Better Bio-based Building Blocks
From grass to glue, from sugar beet pulp to paint or from wood chips to insulation foam are examples of what the B4 project – Better Bio-based Building Blocks - envisions. These building blocks not only make products for the construction industry more sustainable, but also provide scratch resistance, flame retardancy or ultraviolet (UV) resistance. Besides these technological innovations, the partners in this B4 project also share knowledge with students, companies and governments to prepare them for and involve them in this raw materials transition. This will transform Western North Brabant, a province in the south of the Netherlands, into a hotspot for bio-based building blocks for the construction industry.
The construction sector faces a huge challenge: to cut CO2 emissions by half by 2030 and 90% by 2050. One of the fossil building blocks that are going to be replaced by a sustainable alternative are aromatics. As much as 40% of all products around us contain aromatics. Think of paint, glue, insulation materials, textiles and foams. Currently, aromatics are made from fossil raw materials, and this is not beneficial for our climate.

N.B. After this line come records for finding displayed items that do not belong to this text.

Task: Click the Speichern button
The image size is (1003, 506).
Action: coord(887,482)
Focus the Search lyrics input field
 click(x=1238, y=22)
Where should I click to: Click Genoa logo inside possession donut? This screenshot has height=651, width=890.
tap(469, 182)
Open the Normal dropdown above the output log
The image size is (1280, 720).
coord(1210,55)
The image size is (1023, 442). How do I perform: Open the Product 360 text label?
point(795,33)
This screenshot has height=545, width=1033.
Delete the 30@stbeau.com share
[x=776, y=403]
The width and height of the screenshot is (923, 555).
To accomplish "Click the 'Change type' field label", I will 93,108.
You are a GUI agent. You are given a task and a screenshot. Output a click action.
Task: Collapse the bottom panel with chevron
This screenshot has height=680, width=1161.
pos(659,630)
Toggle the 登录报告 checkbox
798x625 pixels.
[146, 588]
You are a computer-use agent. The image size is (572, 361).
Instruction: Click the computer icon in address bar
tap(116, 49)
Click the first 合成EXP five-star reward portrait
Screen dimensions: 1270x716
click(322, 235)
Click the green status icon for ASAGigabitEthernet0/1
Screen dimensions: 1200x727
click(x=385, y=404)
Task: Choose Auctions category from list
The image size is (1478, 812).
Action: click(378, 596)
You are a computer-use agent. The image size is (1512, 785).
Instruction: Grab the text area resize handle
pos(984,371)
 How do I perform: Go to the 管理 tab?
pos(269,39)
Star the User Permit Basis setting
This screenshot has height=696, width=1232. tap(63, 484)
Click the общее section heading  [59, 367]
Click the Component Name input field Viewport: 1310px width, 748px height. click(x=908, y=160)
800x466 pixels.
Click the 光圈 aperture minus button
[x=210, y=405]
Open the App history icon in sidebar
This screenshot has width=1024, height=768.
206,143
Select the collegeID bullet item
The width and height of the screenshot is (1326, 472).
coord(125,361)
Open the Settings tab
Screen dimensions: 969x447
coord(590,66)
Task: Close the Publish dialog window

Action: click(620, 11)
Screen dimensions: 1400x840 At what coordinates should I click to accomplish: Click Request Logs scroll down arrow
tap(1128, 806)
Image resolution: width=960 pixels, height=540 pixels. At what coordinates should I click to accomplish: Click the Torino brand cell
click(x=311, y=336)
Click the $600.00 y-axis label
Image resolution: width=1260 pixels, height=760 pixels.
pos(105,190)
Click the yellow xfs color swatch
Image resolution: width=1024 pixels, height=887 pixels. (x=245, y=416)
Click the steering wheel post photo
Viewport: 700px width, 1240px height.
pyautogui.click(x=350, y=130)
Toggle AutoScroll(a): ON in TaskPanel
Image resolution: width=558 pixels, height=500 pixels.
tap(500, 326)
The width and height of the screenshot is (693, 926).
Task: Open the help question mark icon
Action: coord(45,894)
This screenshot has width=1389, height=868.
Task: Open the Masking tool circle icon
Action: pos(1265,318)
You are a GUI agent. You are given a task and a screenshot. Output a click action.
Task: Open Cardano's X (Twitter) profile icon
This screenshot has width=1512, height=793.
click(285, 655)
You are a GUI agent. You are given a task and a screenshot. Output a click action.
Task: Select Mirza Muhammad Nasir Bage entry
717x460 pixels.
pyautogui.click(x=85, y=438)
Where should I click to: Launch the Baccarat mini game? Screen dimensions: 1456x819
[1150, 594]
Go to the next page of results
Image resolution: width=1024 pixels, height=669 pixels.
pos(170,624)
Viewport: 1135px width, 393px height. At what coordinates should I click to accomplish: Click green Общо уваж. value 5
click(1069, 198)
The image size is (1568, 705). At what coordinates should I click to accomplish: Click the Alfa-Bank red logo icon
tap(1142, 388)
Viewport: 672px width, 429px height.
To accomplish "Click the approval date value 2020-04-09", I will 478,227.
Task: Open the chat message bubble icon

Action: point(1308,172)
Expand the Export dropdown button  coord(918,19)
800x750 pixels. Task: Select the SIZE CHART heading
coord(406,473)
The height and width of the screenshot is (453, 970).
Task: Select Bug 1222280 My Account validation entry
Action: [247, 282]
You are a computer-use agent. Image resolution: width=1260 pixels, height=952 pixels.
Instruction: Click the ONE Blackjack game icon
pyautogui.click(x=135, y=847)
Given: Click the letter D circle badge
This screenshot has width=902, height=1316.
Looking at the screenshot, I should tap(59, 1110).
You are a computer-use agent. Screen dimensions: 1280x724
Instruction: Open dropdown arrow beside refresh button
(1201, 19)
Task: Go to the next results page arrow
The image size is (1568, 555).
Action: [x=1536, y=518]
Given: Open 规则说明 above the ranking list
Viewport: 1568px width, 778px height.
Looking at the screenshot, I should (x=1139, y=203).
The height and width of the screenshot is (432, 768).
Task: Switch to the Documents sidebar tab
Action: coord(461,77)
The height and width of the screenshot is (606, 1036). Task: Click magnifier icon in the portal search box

SMEs partner larger firms, research entities
The B4 project combines the entrepreneurship, knowledge and expertise of small and medium-sized companies (Relement, Impershield, Baril Coatings, Bodewes and Progression-Industry) and larger companies (Westlake Epoxy and Worlée) with the technologies and knowledge of TNO, VITO and Avans University of Applied Sciences. The partners want to show that bio-based aromatics can successfully replace fossil aromatics in at least six applications for the construction industry, such as coatings, composites, acrylic and epoxy resins. And that these non-fossil alternatives are not only more sustainable, but also commercially attractive.
West-North Brabant as bio-based hotspot
The B4 project aims to make Western North Brabant in the Netherlands a hotspot for bio-based building blocks for the construction sector. West-North Brabant potentially has everything to realize this goal: residual agricultural products such as sugar beet pulp as green raw material, a chemical sector with a lot of knowledge and personnel and strong logistical connections. The B4 project partners want to offer sustainable economic prospects to the region by providing a new earnings model for the agricultural sector and creating additional jobs in the chemical industry.
The B4 project has a total budget of €4.4 million and it is co-financed by the European Union under the Just Transition Fund (JTF), the Ministry of Economic Affairs and Climate Policy, the Ministry of Social Affairs and Employment and the Province of North Brabant.